Past year paper question:
Let $P$ be a Sylow p-subgroup of a finite group $G$.
Define $Z_G(P)= \{ g \in G \mid pg=gp \quad \forall p \in P \}$
Suppose $x,y \in Z_G(P)$ such that $gxg^{-1}=y$ for some $g \in G$. Show that there exists $n\in N_G(P)$ such that $nxn^{-1}=y$.
I'm guessing I need to to use the fact that $gxg^{-1}=y$, and maybe find some $z$ such that $zgxg^{-1}z^{-1}=y$ and $(zg) \in N_G(P)$. Then $zg$ would be the $n$ that I need to find.

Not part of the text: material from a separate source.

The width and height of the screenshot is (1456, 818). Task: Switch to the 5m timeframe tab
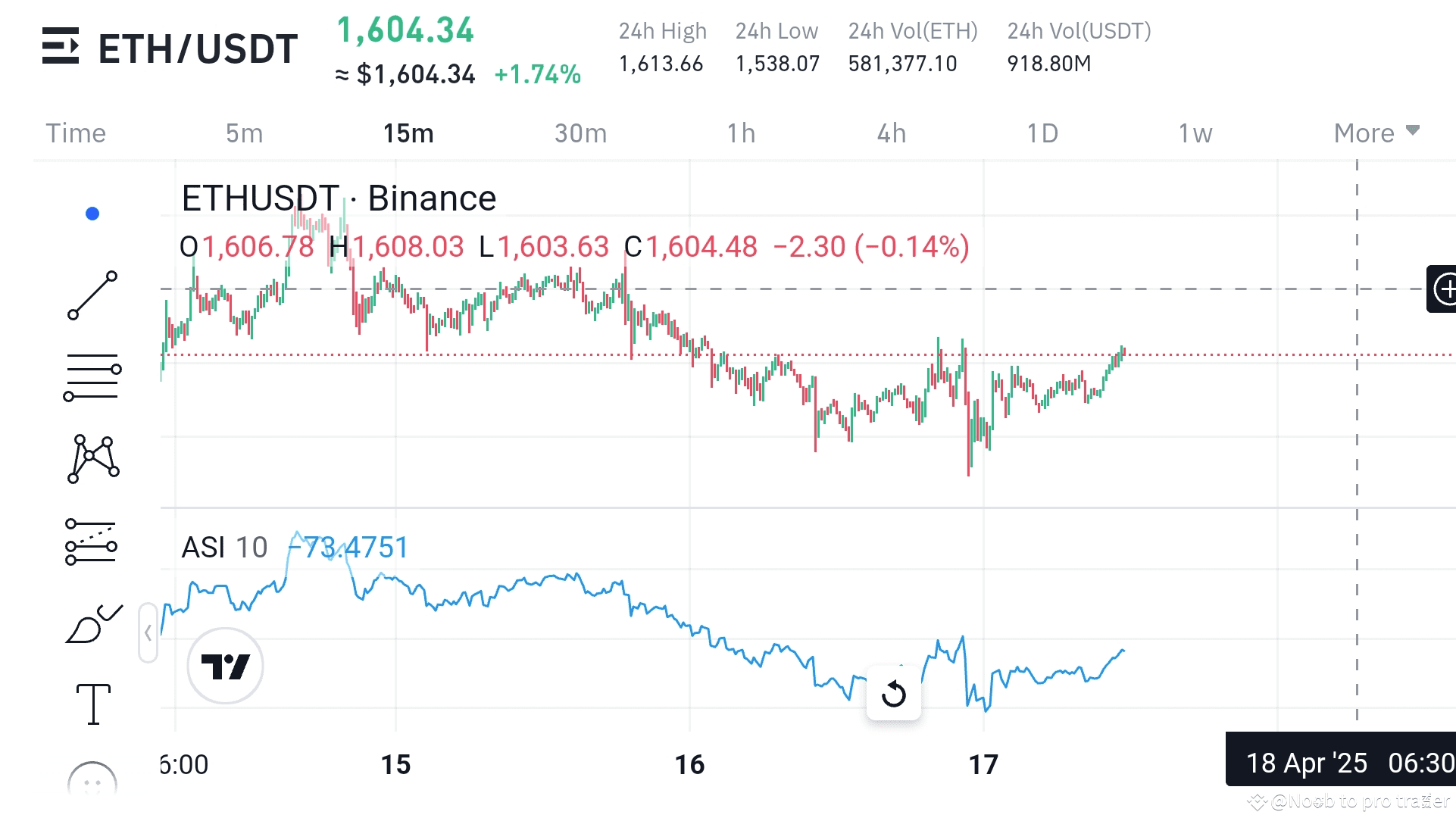point(244,133)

$zgxg^{-1}z^{-1}=y$ would mean that $zyz^{-1}=y$ so $z$ must commute with $y$. Also, $(zg) \in N_G(P)$ would mean that $zgPg^{-1}z^{-1}=P$. But how does one proceed from here?
Some other things:
I get that $yp=py \implies (gxg^{-1})p = (gxg^{-1})p$
I get some easy facts that $P \triangleleft N_G(P), Z_G(P) \leq N_G(P)$, and hence $PZ_G(P)$ is a subgroup of $N_G(P)$. And maybe I need to define some clever group action but I think of one that leads somewhere.
I'll write $C_G(P)$ for the centraliser of $P$ in $G$, which is what you have defined as $Z_G(P)$. We are given $x, y \in C_G(P)$ which are conjugate in $G$ and we want to show that they are in fact conjugate in $N_G(P)$.
So let $y=x^g$ for some $g \in G$ and note that since $x \in C_G(P)$ we have $y=x^g \in C_G(P)^g = C_G(P^g)$. Then $P^g \leq C_G(y)$, thus $P^g$ is a Sylow $p$-subgroup of $C_G(y)$. We also have that $y \in C_G(P)$ implies $P \leq C_G(y)$ so $P$ is also a Sylow $p$-subgroup of $C_G(y)$.
We deduce that $P$ and $P^g$ are conjugate in $C_G(y)$ by Sylow's theorem, so $(P^g)^c = P$ for some $c \in C_G(y)$. Since $(P^g)^c = P^{gc}$ we see that $gc$ normalises $P$, thus $gc \in N_G(P)$ and also $x^{gc}=y^c=y$, so $x, y$ are conjugate in $N_G(P)$, which is what we wanted to prove.